_TASK TO CARRY OUT_
Every single entry must be reproduced precisely.

##### PROVIDED ENTRIES #####

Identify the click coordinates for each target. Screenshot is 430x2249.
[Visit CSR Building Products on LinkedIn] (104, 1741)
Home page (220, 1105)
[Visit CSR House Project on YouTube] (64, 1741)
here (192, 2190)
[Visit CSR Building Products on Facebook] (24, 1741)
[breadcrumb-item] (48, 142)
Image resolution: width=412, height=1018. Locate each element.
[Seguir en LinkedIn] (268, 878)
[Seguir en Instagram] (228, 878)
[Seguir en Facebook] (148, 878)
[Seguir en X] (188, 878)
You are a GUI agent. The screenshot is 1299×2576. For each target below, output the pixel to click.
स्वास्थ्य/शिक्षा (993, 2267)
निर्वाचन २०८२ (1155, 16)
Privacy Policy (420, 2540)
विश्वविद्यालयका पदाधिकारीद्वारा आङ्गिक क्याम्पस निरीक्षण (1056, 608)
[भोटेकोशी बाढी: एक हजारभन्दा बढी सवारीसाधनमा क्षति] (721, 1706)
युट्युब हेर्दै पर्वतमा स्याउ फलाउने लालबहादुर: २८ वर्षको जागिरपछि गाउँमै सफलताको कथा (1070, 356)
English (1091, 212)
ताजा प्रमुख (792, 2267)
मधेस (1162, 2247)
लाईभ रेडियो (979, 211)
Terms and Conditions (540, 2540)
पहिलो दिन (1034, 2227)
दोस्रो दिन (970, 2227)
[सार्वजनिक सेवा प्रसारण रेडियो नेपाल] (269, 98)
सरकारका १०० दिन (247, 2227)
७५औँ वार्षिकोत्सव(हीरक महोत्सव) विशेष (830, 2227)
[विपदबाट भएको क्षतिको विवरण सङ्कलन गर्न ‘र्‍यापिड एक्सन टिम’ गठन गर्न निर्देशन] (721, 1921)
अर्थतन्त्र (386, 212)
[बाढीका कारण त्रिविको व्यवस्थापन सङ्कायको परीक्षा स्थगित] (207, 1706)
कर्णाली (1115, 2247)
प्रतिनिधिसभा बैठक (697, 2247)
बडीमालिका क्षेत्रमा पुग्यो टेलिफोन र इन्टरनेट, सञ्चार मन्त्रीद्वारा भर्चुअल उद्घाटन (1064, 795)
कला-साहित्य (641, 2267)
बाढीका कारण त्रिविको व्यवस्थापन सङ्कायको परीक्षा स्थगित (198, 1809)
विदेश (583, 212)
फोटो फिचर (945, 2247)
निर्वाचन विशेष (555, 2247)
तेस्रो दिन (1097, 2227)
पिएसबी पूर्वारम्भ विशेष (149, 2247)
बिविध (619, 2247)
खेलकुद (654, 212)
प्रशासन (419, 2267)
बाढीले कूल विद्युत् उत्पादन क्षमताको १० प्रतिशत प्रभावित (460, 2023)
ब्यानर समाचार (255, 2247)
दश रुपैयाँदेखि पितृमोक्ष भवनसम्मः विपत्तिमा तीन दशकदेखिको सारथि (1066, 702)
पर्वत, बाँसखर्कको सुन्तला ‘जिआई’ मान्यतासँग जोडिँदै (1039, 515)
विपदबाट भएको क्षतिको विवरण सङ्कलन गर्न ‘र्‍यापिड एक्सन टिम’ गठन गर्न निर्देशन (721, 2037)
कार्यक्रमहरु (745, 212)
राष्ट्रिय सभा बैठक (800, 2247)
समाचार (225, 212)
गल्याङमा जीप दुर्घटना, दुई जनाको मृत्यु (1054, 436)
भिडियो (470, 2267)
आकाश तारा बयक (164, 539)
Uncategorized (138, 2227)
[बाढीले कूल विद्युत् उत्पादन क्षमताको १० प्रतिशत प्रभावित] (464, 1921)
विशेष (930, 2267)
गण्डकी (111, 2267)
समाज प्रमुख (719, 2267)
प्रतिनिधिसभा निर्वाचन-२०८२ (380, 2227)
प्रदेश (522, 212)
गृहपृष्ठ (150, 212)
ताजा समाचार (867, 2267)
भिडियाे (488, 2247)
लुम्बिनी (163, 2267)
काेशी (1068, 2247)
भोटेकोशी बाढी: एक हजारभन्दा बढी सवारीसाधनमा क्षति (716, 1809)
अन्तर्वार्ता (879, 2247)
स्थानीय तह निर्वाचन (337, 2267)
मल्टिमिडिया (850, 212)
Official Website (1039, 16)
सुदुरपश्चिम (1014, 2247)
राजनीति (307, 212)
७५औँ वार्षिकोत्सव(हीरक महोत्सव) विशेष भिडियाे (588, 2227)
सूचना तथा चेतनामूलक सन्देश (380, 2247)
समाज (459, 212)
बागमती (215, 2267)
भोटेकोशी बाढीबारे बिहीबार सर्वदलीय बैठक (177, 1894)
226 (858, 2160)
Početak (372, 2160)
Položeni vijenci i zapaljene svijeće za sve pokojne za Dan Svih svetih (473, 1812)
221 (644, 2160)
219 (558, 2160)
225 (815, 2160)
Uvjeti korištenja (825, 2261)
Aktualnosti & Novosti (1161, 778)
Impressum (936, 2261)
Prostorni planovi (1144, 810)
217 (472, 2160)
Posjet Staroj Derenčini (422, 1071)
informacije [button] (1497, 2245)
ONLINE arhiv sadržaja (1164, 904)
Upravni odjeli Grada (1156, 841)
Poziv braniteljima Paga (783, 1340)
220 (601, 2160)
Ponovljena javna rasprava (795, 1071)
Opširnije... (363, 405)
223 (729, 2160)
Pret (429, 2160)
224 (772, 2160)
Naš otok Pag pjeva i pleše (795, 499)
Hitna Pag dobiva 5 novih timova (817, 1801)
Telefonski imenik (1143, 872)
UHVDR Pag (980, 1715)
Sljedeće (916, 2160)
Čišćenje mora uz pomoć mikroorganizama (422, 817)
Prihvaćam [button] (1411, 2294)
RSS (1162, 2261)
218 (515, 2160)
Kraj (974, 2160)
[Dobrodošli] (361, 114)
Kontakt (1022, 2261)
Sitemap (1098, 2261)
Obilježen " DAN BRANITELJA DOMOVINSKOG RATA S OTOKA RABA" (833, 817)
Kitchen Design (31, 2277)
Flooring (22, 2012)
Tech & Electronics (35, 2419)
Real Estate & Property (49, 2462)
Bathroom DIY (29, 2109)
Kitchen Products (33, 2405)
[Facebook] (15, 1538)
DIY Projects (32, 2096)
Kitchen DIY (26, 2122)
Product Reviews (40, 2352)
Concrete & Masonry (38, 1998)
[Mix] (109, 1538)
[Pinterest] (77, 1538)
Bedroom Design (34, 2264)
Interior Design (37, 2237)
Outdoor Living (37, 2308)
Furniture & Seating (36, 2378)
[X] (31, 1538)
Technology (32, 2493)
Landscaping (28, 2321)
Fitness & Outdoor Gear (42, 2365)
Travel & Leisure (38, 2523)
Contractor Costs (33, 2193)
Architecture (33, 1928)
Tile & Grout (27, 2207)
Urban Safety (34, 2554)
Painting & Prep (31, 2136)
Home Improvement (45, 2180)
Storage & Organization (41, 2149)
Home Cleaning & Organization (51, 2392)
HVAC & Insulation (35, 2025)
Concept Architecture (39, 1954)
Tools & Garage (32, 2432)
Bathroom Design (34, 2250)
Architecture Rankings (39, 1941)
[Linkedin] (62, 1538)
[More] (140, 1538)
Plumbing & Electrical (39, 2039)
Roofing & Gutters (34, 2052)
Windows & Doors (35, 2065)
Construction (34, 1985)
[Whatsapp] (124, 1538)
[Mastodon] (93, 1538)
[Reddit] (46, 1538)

#####

_ANSWER TO THIS EXERCISE_
Identify the click coordinates for each target. Screenshot is 430x2249.
[Visit CSR Building Products on LinkedIn] (104, 1741)
Home page (220, 1105)
[Visit CSR House Project on YouTube] (64, 1741)
here (192, 2190)
[Visit CSR Building Products on Facebook] (24, 1741)
[breadcrumb-item] (48, 142)
Image resolution: width=412, height=1018. Locate each element.
[Seguir en LinkedIn] (268, 878)
[Seguir en Instagram] (228, 878)
[Seguir en Facebook] (148, 878)
[Seguir en X] (188, 878)
You are a GUI agent. The screenshot is 1299×2576. For each target below, output the pixel to click.
स्वास्थ्य/शिक्षा (993, 2267)
निर्वाचन २०८२ (1155, 16)
Privacy Policy (420, 2540)
विश्वविद्यालयका पदाधिकारीद्वारा आङ्गिक क्याम्पस निरीक्षण (1056, 608)
[भोटेकोशी बाढी: एक हजारभन्दा बढी सवारीसाधनमा क्षति] (721, 1706)
युट्युब हेर्दै पर्वतमा स्याउ फलाउने लालबहादुर: २८ वर्षको जागिरपछि गाउँमै सफलताको कथा (1070, 356)
English (1091, 212)
ताजा प्रमुख (792, 2267)
मधेस (1162, 2247)
लाईभ रेडियो (979, 211)
Terms and Conditions (540, 2540)
पहिलो दिन (1034, 2227)
दोस्रो दिन (970, 2227)
[सार्वजनिक सेवा प्रसारण रेडियो नेपाल] (269, 98)
सरकारका १०० दिन (247, 2227)
७५औँ वार्षिकोत्सव(हीरक महोत्सव) विशेष (830, 2227)
[विपदबाट भएको क्षतिको विवरण सङ्कलन गर्न ‘र्‍यापिड एक्सन टिम’ गठन गर्न निर्देशन] (721, 1921)
अर्थतन्त्र (386, 212)
[बाढीका कारण त्रिविको व्यवस्थापन सङ्कायको परीक्षा स्थगित] (207, 1706)
कर्णाली (1115, 2247)
प्रतिनिधिसभा बैठक (697, 2247)
बडीमालिका क्षेत्रमा पुग्यो टेलिफोन र इन्टरनेट, सञ्चार मन्त्रीद्वारा भर्चुअल उद्घाटन (1064, 795)
कला-साहित्य (641, 2267)
बाढीका कारण त्रिविको व्यवस्थापन सङ्कायको परीक्षा स्थगित (198, 1809)
विदेश (583, 212)
फोटो फिचर (945, 2247)
निर्वाचन विशेष (555, 2247)
तेस्रो दिन (1097, 2227)
पिएसबी पूर्वारम्भ विशेष (149, 2247)
बिविध (619, 2247)
खेलकुद (654, 212)
प्रशासन (419, 2267)
बाढीले कूल विद्युत् उत्पादन क्षमताको १० प्रतिशत प्रभावित (460, 2023)
ब्यानर समाचार (255, 2247)
दश रुपैयाँदेखि पितृमोक्ष भवनसम्मः विपत्तिमा तीन दशकदेखिको सारथि (1066, 702)
पर्वत, बाँसखर्कको सुन्तला ‘जिआई’ मान्यतासँग जोडिँदै (1039, 515)
विपदबाट भएको क्षतिको विवरण सङ्कलन गर्न ‘र्‍यापिड एक्सन टिम’ गठन गर्न निर्देशन (721, 2037)
कार्यक्रमहरु (745, 212)
राष्ट्रिय सभा बैठक (800, 2247)
समाचार (225, 212)
गल्याङमा जीप दुर्घटना, दुई जनाको मृत्यु (1054, 436)
भिडियो (470, 2267)
आकाश तारा बयक (164, 539)
Uncategorized (138, 2227)
[बाढीले कूल विद्युत् उत्पादन क्षमताको १० प्रतिशत प्रभावित] (464, 1921)
विशेष (930, 2267)
गण्डकी (111, 2267)
समाज प्रमुख (719, 2267)
प्रतिनिधिसभा निर्वाचन-२०८२ (380, 2227)
प्रदेश (522, 212)
गृहपृष्ठ (150, 212)
ताजा समाचार (867, 2267)
भिडियाे (488, 2247)
लुम्बिनी (163, 2267)
काेशी (1068, 2247)
भोटेकोशी बाढी: एक हजारभन्दा बढी सवारीसाधनमा क्षति (716, 1809)
अन्तर्वार्ता (879, 2247)
स्थानीय तह निर्वाचन (337, 2267)
मल्टिमिडिया (850, 212)
Official Website (1039, 16)
सुदुरपश्चिम (1014, 2247)
राजनीति (307, 212)
७५औँ वार्षिकोत्सव(हीरक महोत्सव) विशेष भिडियाे (588, 2227)
सूचना तथा चेतनामूलक सन्देश (380, 2247)
समाज (459, 212)
बागमती (215, 2267)
भोटेकोशी बाढीबारे बिहीबार सर्वदलीय बैठक (177, 1894)
226 (858, 2160)
Početak (372, 2160)
Položeni vijenci i zapaljene svijeće za sve pokojne za Dan Svih svetih (473, 1812)
221 (644, 2160)
219 (558, 2160)
225 (815, 2160)
Uvjeti korištenja (825, 2261)
Aktualnosti & Novosti (1161, 778)
Impressum (936, 2261)
Prostorni planovi (1144, 810)
217 (472, 2160)
Posjet Staroj Derenčini (422, 1071)
informacije [button] (1497, 2245)
ONLINE arhiv sadržaja (1164, 904)
Upravni odjeli Grada (1156, 841)
Poziv braniteljima Paga (783, 1340)
220 (601, 2160)
Ponovljena javna rasprava (795, 1071)
Opširnije... (363, 405)
223 (729, 2160)
Pret (429, 2160)
224 (772, 2160)
Naš otok Pag pjeva i pleše (795, 499)
Hitna Pag dobiva 5 novih timova (817, 1801)
Telefonski imenik (1143, 872)
UHVDR Pag (980, 1715)
Sljedeće (916, 2160)
Čišćenje mora uz pomoć mikroorganizama (422, 817)
Prihvaćam [button] (1411, 2294)
RSS (1162, 2261)
218 (515, 2160)
Kraj (974, 2160)
[Dobrodošli] (361, 114)
Kontakt (1022, 2261)
Sitemap (1098, 2261)
Obilježen " DAN BRANITELJA DOMOVINSKOG RATA S OTOKA RABA" (833, 817)
Kitchen Design (31, 2277)
Flooring (22, 2012)
Tech & Electronics (35, 2419)
Real Estate & Property (49, 2462)
Bathroom DIY (29, 2109)
Kitchen Products (33, 2405)
[Facebook] (15, 1538)
DIY Projects (32, 2096)
Kitchen DIY (26, 2122)
Product Reviews (40, 2352)
Concrete & Masonry (38, 1998)
[Mix] (109, 1538)
[Pinterest] (77, 1538)
Bedroom Design (34, 2264)
Interior Design (37, 2237)
Outdoor Living (37, 2308)
Furniture & Seating (36, 2378)
[X] (31, 1538)
Technology (32, 2493)
Landscaping (28, 2321)
Fitness & Outdoor Gear (42, 2365)
Travel & Leisure (38, 2523)
Contractor Costs (33, 2193)
Architecture (33, 1928)
Tile & Grout (27, 2207)
Urban Safety (34, 2554)
Painting & Prep (31, 2136)
Home Improvement (45, 2180)
Storage & Organization (41, 2149)
Home Cleaning & Organization (51, 2392)
HVAC & Insulation (35, 2025)
Concept Architecture (39, 1954)
Tools & Garage (32, 2432)
Bathroom Design (34, 2250)
Architecture Rankings (39, 1941)
[Linkedin] (62, 1538)
[More] (140, 1538)
Plumbing & Electrical (39, 2039)
Roofing & Gutters (34, 2052)
Windows & Doors (35, 2065)
Construction (34, 1985)
[Whatsapp] (124, 1538)
[Mastodon] (93, 1538)
[Reddit] (46, 1538)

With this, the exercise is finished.